Ce n'est pas une seule personne qui tire les ficelles. C'est chaque nœud d'un réseau poussant dans la même direction, avec une force collective qui a amené la situation à son état actuel.
L'ironie : La dorure est terminée
La propriété technologique centrale du ZEC est la confidentialité (privacy). Preuve à divulgation nulle de connaissance. Adresses protégées. Transactions intraçables.
Mais les ZEC détenus par l'ETF sont tous placés dans des adresses transparentes chez Coinbase. Sans utilisation d'adresses protégées (shielded). Auditable, traçable, régulable.
Les institutions n'achètent pas la capacité de transaction privée. Elles achètent une exposition au prix, et l'étiquette de "représentant conforme du secteur de la confidentialité".
Wall Street n'a pas besoin de ZEC anonyme. Wall Street a besoin de ZEC emballable.
L'ETF de Grayscale ne touche pas aux pools protégés, n'utilise pas les fonctionnalités de confidentialité. Wall Street n'achète pas de "l'argent caché", elle achète une exposition au prix de "l'acte de cacher de l'argent" – une option sur le concept de confidentialité, pas sur la confidentialité elle-même.
Lors de sa création, Zcash visait à créer une monnaie dont même l'historique des transactions serait invisible. Aujourd'hui, pour entrer dans un fonds coté au NYSE, il doit d'abord exposer ses avoirs au grand jour, l'adresse de qui, les entrées-sorties, clairement inscrites sur les registres du custodian, pour l'audit, pour les régulateurs, pour chaque investisseur particulier ayant acheté une part. Il n'a pas échoué parce que la confidentialité a été rejetée, c'est précisément en rangeant volontairement ses fonctionnalités de confidentialité qu'il a obtenu ce ticket d'entrée.
Et la raison pour laquelle Zcash a été choisi est précisément parce qu'il n'a jamais été, dès le premier jour, une pièce de confidentialité "sauvage". Il a une entité juridique claire, des investisseurs en actions précoces, une fondation, une équipe de développeurs, une fiducie de longue date, une garde conforme, des produits dérivés régulés.
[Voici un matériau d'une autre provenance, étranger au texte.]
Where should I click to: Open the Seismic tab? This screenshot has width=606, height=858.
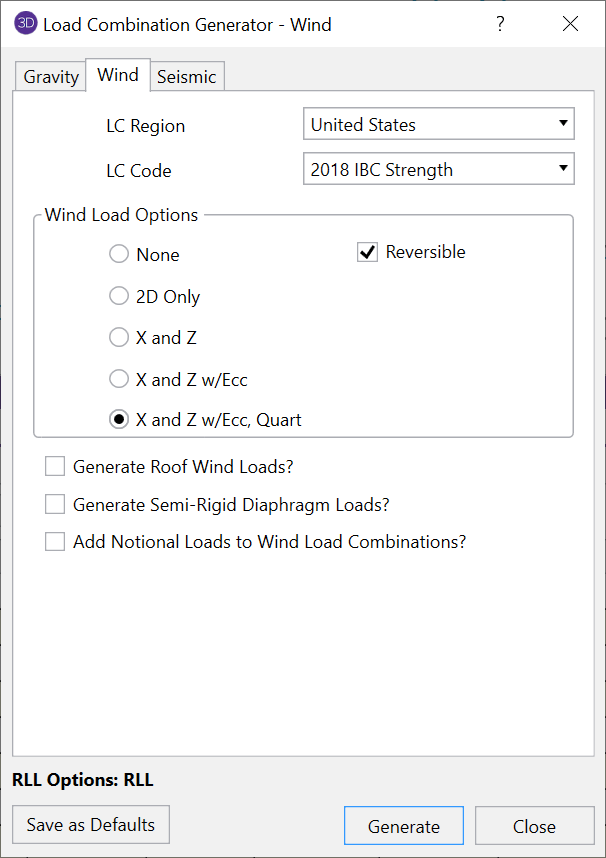click(x=186, y=77)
Sa structure organisationnelle est bien plus institutionnalisée que celle d'un projet purement communautaire comme Monero.
La pièce technologiquement la plus privée est, structurellement, la plus adaptée à l'institutionnalisation.
La dorure n'a jamais été le souhait de l'or, c'est le savoir-faire du doreur.
En fin de compte, il ne s'agit pas de la monnaie de confidentialité enfin acceptée par Wall Street, mais de Wall Street ayant activement remodelé Zcash selon ses besoins – risque réglementaire éliminé, gouvernance réorganisée, mineurs en expansion, capital proche lié, le tout aboutissant à un produit de fiducie facturant 2,5 % de frais de gestion par an. Zcash n'a pas eu le choix, il a simplement été placé dans cette boîte. Quant aux spéculations non vérifiées dans les documents publics, comme si la clôture de l'enquête et la demande d'ETF avaient été convenues à l'avance, on ne peut pas encore l'affirmer, les preuves sont insuffisantes. Ce qu'on peut dire, c'est que sur ce chemin, à presque chaque étape, quelqu'un faisait des calculs, et des calculs très précis.
Wall Street n'a pas amené la confidentialité dans les marchés financiers, mais a fait de la "confidentialité" elle-même un actif pouvant être tarifé, gardé et négocié.